_PROMPT_
Copy the forum post below about building a data table from scraped text, reproducing all of it word for word.

_TEXT_
----------
2

Introduction

I am trying to populate a data table from a large string that I acquired via webscraping. I intended to break the large chunk of text down to smaller bits, using a certain pattern as a reference. From these smaller bits I would create the variables that would go into the columns of the data table. Just to give you some context: I would like to learn how the members of the lower house of the Brazilian Congress voted when each bill was appreciated.
----------
_GIVEN INFORMATION_
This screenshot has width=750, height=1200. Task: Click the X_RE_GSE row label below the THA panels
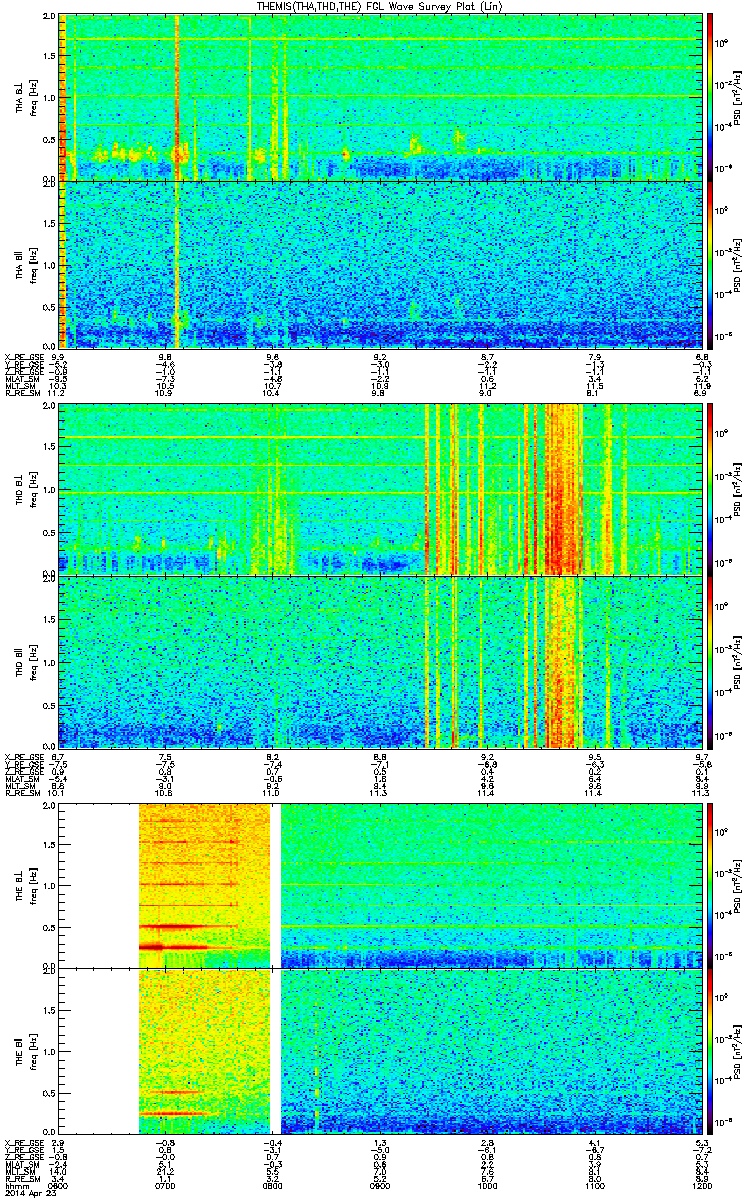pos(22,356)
----------
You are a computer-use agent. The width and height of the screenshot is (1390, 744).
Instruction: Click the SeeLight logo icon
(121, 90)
----------
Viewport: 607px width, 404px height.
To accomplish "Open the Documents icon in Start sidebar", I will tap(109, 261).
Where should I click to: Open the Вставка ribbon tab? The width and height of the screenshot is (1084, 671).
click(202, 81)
----------
_TASK ANSWER_
2

Introduction

I am trying to populate a data table from a large string that I acquired via webscraping. I intended to break the large chunk of text down to smaller bits, using a certain pattern as a reference. From these smaller bits I would create the variables that would go into the columns of the data table. Just to give you some context: I would like to learn how the members of the lower house of the Brazilian Congress voted when each bill was appreciated.